С фронта он написал письмо в «Учительскую газету», о войне и об учительстве, получил сотни писем, ответил всего на несколько, в том числе и на письмо пионерской дружины сороковой московской школы. А потом переписка с дружиной перешла в переписку с вожатой. А потом, после госпиталя, он побывал в Москве. А потом, в конце войны, они поженились. И совсем после войны – попросили отправить их в самый запущенный детский дом московской области. Для практического испытания своей модели социальной педагогики.

И началось: запущенный детдом, приведение его в порядок (вплоть до цветников и уроков ритмики), а значит и прекращение воровства персонала, нарастающий конфликт, жалобы и анонимки, комиссии и проверки – и… Новый запущенный детдом, приведение его в порядок… И педагогическая модель и закон социально-житейского механизма работали исправно, хотя в разных направлениях.


Знаменитые три «НЕ», позволяющие зеку выжить: ничему не удивляться, ничего не бояться и ничему не верить.

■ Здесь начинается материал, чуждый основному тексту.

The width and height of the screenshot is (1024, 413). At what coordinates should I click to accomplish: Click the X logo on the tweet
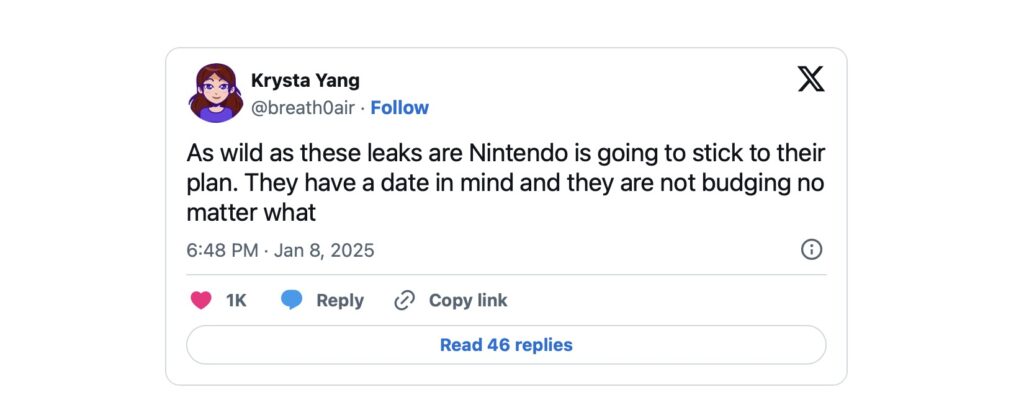point(811,78)
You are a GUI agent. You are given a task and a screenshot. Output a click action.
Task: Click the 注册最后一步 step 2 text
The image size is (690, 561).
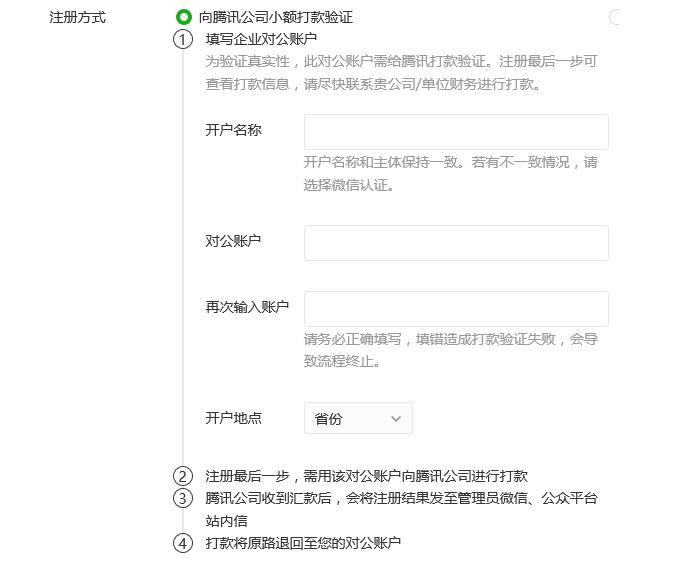(366, 476)
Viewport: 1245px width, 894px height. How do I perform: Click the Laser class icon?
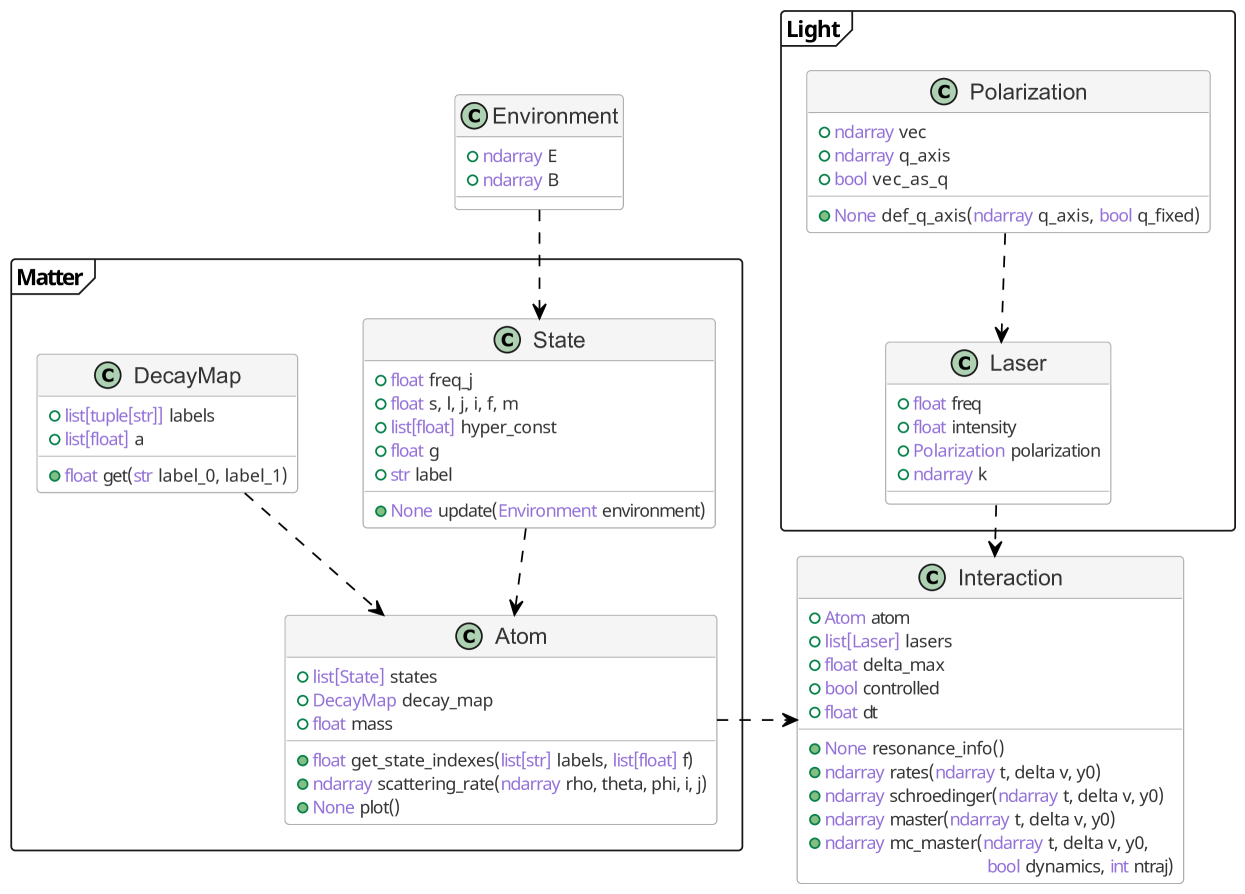pyautogui.click(x=964, y=363)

И гимн «полосатиков». И лагерный жаргон: «ксива», «шмон», «хипеш»… Зона – через стенку, но и здесь, рядом со мной, вспышками отцовских рассказов, которым трудно верить и невозможно не верить.

– Зона? – посмеивается отец. – Знаешь, как у нас говорят: наш лагерь – это просто малая зона. А всё остальное – большая зона. Вот и вся разница.

Комнаты по соседству

Рядком по коридорчику шли три одинаковые двери в три комнаты для свиданий. Мы были в первой. Через одну комнату от нас сутки спустя получила свидание жена одного из «самолётчиков», наивно и без применения силы пытавшихся организовать угон самолета, чтобы перебраться на запад. Самолетчик зашёл к нам на несколько минут – остриженный наголо, неразговорчивый, проигравший свою попытку. Про жену его отец вспоминал позже, год или два спустя, с восхищением: она не позволила себя обыскать при выходе со свидания, потребовала ордер на обыск, подписанный прокурором. Ей сказали, что не выпустят. Она ответила, что продуктов у неё осталось навалом. Так и не обыскали, только с тех пор уже запаслись незаполненными ордерами с нужной подписью – для особо скандальных личностей.

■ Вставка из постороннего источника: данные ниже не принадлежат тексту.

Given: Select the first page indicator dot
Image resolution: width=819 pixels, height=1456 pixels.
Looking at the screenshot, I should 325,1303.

В средней комнате на свидании был молоденький армянин, с братом которого мы встретились в доме приезжих. Я зашёл туда передать, что брат ждёт своей очереди. Отец армянина, черный и жилистый от сельской работы, почти не говорил по-русски, а полная и добродушная сестра оказалась преподавательницей французского языка. «Замечательно, – сказал я более или менее по-французски, – Можем с вами договориться о чём угодно, а они не поймут». И кивнул на внимательные стены. Вдруг быстрой скороговоркой, на сносном французском, не чета моему, армянка попросила меня взять к себе мешочек с продуктами. После свидания их мог пронести в лагерь мой отец, которому это уже было «положено» по отбытому сроку, а её брату – ещё нет. Я молча кивнул, взял мешочек, сунул в карман тюбик зубной пасты и щётку, протянутые парнем. И вернулся в нашу комнату. Положил мешочек под кровать, рядом с рюкзаком, ничего не сказав отцу: тот слегка задремал.


Несколько минут спустя в дверь дернулись: изнутри был накинут крючок. Раздался требовательный стук. Вошёл дежурный офицер, за ним маячили два солдатика. Меня вызывали к оперуполномоченному. Отец не удивился (три зековских «не»! ), я тоже решил не удивляться. Один из солдатиков вывел меня за железную дверь, отделявшую помещение для свиданий. Дежурный офицер и другой солдат остались. Далеко мы не пошли. Меня ждали в комнате, расположенной сразу по другую сторону железной двери – через стенку от нашей с отцом комнаты.